Pubblicato Mercoledì, 16 Luglio 2014 14:01

Umbria: Trek&Jazz - dall'11 al 13 luglio 2014

Si è conclusa da poco la prima partecipazione dei Folletti ad Umbria Jazz. Come per altri viaggi fuori dell’Abruzzo, i tre giorni in Umbria hanno permesso di conoscere gli aspetti culturali e naturalistici di questo territorio, molto simile al nostro per vegetazione e conformazione.

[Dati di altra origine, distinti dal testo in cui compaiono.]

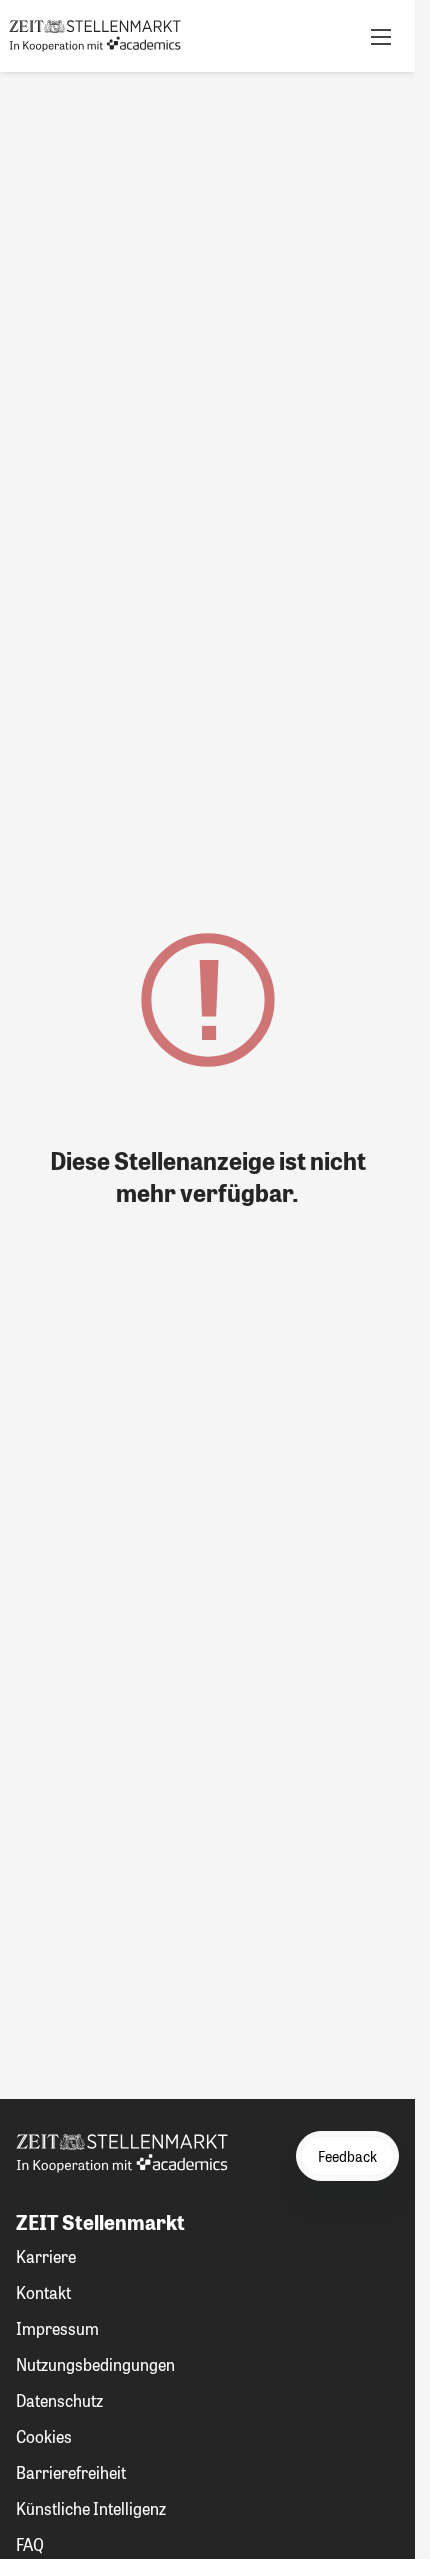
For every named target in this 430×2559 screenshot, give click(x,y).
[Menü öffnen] (381, 36)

Nei giorni di Umbria Jazz, Perugia e le altre città dell'Umbria si 'trasformano' e si affollano; l'atmosfera del jazz si diffonde e contagia tutti. Dal pomeriggio alla notte, per circa 10 giorni del festival jazz più importante d'Italia, le strade e le piazze si riempiono di artisti, di musica, di concerti e di pubblico. Ma i Folletti, si sa, amano la natura e 'devono' camminare e così spazio alle montagne!!

L’escursione di sabato 12 luglio si è svolta lungo il versante del monte Subasio che collega Assisi, Spello e Collepino, un piccolo borgo tipicamente cinto da mura di origini altomedievali che si raggiunge percorrendo una strada immersa negli ulivi.

Salendo da questa frazione verso il monte Subasio si può ammirare dapprima la chiesa di San Silvestro, luogo di preghiera e di silenzio, e più su la chiesa della Madonna della Spella, adibita anche a Rifugio CAI. In posizione panoramica su un colle a 958 m di altezza, il suo nome deriva appunto da specula, ovvero "panorama" per le larghe vedute che spaziano fino ai Sibillini.

Percorriamo il crinale del massiccio del Monte Subasio, molto caratteristico per la sua forma arrotondata, fino a raggiungere, sul Monte Civitelle (q. 1280 m), i mortari, i fenomeni carsici più vistosi del M. Subasio; sono doline di notevoli dimensioni così chiamate per la somiglianza all’utensile domestico, il mortaio. Sono ben visibili il Mortaro Grande, profondo circa m 50/60 con pareti piuttosto ripide,originatosi in seguito a sprofondamento del fondo causato dall'incessante azione di erosione delle acque, ed il Mortaiolo, o Mortaro piccolo, di diametro inferiore e simile profondità. Di ritorno, una visita al borgo di Collepino ed alla cittadina di Spello.

La domenica è tutta dedicata ad un’altra risorsa dell’Umbria: l’acqua. Lasciando Perugia e percorrendo la lussureggiante Val Nerina, arriviamo presso il centro rafting sul fiume Corno. Dopo aver ben assimilato le regole circa abbigliamento/attrezzatura e corretto utilizzo della pagaia e del gommone (spiegatoci brevemente dagli istruttori del centro), ci imbarchiamo per una emozionante discesa di due ore sul fiume Corno. Per molti è la prima esperienza di rafting in gommone, sicuramente da ripetere e addirittura superare!!

Nel pomeriggio, visita guidata alla cascata delle Marmore, la più alta cascata ‘artificiale’ d’Europa, che con il suo salto complessivo di 165 metri costituisce un’attrazione irrinunciabile.